I walked to the bar where I stayed for 28 minutes before I was served. Again, I should have left but I’d been at the front of the queue so long that I was always bound to be next. I am, unfortunately, one of the 44% of Briton’s not to complain too much when someone barges ahead of me in a bar queue – I save that for winter and the queue for a ski lift. Despite waved hands, lots of eye contact and exasperation, I was ignored.
That was until one a woman in the queue realised what was happening. She told me that I’d be served next. She pulled down her already low cut top, folded her arms and leaned on the bar next to get maximum lift and maximum exposure. “Yes please,” said the next available barman.
“You’ve been ignoring this guy for 15 minutes,” she replied.
Basically I’d been discriminated against for not having boobs.

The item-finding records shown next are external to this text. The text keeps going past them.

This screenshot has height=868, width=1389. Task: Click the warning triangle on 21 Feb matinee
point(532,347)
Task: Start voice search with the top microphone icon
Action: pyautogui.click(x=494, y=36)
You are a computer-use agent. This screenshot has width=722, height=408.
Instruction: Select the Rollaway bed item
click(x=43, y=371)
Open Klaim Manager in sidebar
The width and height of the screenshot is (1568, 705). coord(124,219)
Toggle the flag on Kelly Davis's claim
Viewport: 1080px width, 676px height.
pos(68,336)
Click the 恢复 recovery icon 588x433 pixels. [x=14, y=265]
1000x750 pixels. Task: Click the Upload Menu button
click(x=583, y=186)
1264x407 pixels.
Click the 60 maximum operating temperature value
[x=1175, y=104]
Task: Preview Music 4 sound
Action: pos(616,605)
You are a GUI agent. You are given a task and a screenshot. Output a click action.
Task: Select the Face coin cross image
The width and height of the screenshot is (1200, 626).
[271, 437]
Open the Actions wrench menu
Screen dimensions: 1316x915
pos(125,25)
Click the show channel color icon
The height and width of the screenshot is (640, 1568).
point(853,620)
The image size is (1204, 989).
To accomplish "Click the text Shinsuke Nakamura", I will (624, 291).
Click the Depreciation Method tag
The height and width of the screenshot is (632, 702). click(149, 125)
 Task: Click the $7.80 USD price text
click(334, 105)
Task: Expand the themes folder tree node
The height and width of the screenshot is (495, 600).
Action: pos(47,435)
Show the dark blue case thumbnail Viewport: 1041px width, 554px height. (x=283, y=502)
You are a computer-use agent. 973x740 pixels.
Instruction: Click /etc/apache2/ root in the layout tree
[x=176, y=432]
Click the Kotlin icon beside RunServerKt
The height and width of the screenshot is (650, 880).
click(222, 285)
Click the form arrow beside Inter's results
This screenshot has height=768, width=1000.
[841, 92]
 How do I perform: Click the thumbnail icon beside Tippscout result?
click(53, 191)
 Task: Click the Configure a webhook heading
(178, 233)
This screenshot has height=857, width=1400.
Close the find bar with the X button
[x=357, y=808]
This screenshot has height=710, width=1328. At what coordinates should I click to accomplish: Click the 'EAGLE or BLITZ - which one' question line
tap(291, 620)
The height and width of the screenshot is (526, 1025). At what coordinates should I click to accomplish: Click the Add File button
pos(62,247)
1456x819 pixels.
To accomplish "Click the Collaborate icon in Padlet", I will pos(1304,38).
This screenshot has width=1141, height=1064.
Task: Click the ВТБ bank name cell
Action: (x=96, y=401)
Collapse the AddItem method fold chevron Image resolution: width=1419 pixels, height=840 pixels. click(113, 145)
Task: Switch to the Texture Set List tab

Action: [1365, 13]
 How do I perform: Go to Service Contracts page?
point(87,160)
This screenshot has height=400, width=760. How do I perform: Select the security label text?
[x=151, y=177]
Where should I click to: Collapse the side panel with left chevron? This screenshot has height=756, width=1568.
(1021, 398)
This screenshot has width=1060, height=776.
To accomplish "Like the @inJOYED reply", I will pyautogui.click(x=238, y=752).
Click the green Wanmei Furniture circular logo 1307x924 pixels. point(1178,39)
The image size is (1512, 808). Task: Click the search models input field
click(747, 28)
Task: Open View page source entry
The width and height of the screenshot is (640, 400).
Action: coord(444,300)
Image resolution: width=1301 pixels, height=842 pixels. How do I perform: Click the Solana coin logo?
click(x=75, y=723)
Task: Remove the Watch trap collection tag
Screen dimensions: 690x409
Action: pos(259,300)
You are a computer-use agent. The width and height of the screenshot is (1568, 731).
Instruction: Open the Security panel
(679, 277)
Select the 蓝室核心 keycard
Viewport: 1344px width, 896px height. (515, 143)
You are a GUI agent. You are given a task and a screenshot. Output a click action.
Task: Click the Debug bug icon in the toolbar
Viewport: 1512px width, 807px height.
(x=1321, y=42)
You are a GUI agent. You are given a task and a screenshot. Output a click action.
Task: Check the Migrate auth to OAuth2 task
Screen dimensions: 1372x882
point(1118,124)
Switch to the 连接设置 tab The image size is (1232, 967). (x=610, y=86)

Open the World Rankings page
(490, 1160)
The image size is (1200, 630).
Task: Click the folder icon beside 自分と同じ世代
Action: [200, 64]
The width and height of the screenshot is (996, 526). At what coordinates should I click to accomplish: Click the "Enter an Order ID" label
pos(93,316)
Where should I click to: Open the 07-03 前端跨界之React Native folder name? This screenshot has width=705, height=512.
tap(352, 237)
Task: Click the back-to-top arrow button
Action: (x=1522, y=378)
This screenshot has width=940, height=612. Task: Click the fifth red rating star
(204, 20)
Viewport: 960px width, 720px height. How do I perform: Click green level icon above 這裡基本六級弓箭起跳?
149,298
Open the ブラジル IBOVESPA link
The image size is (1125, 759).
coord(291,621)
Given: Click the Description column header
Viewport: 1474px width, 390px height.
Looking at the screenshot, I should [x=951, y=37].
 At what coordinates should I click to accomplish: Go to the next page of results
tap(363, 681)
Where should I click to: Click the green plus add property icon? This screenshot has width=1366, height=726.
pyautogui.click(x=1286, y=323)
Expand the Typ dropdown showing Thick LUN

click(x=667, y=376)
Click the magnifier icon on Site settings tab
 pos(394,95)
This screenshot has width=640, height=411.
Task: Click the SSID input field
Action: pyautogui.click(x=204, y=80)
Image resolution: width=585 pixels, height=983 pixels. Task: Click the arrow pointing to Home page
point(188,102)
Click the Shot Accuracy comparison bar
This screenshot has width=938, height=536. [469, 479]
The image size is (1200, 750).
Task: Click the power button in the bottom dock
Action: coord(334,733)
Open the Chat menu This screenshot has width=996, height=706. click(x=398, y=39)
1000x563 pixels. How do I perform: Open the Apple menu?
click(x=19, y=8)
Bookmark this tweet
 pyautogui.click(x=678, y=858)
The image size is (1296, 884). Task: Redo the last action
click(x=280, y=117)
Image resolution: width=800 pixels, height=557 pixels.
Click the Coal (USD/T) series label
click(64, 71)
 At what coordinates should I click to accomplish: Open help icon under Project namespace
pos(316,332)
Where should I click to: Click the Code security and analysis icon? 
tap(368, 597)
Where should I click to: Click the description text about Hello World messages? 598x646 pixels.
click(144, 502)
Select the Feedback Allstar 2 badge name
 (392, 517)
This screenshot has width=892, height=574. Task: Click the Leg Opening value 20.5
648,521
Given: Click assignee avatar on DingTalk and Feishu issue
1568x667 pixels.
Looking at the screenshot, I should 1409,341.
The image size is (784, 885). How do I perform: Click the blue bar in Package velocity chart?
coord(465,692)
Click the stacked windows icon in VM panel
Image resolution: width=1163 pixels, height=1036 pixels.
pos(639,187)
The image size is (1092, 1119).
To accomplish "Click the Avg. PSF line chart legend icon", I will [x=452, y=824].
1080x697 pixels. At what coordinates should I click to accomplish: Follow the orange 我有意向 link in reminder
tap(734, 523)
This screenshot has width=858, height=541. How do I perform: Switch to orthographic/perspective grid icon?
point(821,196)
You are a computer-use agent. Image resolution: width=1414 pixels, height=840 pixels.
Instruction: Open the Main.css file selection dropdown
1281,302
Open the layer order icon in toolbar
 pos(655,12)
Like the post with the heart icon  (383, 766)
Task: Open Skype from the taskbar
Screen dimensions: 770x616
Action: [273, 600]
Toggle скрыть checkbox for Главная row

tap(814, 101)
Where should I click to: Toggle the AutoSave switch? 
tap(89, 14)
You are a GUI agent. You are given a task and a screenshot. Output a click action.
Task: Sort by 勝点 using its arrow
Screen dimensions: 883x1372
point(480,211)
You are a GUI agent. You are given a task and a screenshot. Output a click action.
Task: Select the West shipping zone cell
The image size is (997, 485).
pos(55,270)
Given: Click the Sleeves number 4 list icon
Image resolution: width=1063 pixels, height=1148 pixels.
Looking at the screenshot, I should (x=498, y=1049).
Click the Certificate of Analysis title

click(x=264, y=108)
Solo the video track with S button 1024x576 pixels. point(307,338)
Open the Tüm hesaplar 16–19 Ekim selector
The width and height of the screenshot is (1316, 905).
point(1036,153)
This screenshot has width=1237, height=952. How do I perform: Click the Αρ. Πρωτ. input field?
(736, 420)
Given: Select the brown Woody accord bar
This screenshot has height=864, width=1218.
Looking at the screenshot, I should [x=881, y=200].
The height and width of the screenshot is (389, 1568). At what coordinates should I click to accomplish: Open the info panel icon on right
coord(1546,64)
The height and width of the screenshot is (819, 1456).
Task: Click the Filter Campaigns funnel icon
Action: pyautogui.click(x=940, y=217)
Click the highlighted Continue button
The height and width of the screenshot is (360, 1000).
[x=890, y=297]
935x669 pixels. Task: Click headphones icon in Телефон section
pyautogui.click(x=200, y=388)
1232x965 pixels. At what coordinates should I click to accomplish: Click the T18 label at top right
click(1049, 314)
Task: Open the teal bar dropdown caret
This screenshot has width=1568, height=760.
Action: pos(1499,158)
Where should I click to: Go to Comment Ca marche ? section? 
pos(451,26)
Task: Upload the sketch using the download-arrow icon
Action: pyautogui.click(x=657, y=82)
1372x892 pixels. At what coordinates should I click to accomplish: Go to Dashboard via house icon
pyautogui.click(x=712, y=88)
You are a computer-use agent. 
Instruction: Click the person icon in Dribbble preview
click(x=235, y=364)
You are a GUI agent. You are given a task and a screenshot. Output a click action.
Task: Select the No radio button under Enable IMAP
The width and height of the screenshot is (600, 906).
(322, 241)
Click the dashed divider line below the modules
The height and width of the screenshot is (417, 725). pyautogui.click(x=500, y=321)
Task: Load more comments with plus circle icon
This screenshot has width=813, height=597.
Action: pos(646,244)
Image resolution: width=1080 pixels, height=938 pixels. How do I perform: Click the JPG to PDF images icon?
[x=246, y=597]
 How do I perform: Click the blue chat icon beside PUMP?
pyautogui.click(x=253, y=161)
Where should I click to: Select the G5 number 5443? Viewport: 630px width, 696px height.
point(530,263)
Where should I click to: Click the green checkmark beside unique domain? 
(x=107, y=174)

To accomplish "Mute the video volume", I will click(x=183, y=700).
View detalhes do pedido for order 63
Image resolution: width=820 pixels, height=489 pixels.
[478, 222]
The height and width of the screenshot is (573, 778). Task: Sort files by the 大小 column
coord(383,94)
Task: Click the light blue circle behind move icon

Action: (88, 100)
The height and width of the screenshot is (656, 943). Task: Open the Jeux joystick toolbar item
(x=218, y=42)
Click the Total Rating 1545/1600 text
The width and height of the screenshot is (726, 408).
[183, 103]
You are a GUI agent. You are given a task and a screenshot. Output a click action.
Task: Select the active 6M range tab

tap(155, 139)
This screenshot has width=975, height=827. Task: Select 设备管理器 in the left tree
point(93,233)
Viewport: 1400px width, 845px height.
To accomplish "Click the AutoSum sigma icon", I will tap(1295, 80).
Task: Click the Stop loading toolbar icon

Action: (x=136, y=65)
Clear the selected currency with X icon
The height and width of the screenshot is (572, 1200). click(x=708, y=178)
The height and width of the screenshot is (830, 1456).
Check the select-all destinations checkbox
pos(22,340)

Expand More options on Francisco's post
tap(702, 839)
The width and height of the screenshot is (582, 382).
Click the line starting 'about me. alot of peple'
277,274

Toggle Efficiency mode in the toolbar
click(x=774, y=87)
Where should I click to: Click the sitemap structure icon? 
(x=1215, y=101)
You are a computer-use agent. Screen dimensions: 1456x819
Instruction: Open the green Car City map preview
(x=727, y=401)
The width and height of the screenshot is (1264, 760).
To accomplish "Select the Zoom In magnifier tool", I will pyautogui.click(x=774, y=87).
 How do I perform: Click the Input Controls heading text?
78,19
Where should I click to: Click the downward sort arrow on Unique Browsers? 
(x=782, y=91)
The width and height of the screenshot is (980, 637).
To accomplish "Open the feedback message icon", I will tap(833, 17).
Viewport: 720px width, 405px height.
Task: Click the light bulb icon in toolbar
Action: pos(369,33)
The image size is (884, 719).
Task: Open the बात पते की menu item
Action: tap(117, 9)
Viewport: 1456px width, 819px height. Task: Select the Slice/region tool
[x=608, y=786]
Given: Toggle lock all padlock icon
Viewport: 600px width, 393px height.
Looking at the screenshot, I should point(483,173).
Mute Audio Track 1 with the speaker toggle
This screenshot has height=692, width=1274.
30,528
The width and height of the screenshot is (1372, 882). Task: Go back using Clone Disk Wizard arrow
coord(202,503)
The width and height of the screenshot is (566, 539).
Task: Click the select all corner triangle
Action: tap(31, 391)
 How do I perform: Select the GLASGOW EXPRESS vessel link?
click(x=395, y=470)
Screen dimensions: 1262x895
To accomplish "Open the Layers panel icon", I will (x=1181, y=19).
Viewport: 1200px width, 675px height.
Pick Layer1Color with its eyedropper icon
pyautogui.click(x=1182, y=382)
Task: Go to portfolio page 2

However, a new technology by a company called Datasparq hopes to solve this problem. By “this problem” I mean queuing in bars, not discrimination or my lack of tits. They use facial recognition to thwart those who previously relied on their sharp elbows, good looks or a waved tenner to cut ahead in the line.
The tech notices who was first at the bar and circles their faces on a monitor, along with adding their position in the queue. All images are promptly deleted so privacy concerns aren’t an issue, so it sounds like a great plan.
One issue concerning discrimination based on anatomy isn’t so clear. A woman in Canada is suing several beauty salons for refusing to wax her penis and testicles.
Jessica (previously Jonathan) Yaniv is taking 16 women to court believing that the refusal of the women to give her a Brazilian wax is illegal under the BC Human Rights Code.
Now, it’s obviously quite an interesting case. It is discrimination, let’s be clear about that. But the thing is, every cis-bloke knows that Brazilian waxes aren’t done on our plumbing or, if it is, we’d make sure that the people we asked to do it didn’t mind, or at least offered it. Apparently “all women should receive the same service” but the truth is that not all women have bollocks.
Yaniv forgets that everyone has the right to say no to something that they’re uncomfortable with. No-one is obliged to touch your willy. They wouldn’t be obliged to wax women if they didn’t want to, contractual clauses aside. The right to say no in such a way is one of the pillars of true equality.
It is an interesting test case for all the discussion that involves the transgender community and what a reasonable expectation of their interactions with cis-gendered people are. However, the most interesting part of the story for me is that Yaniv describes the waxing as “gender affirming”. Because obviously nothing screams “I’m a woman” quite like having your manhood waxed.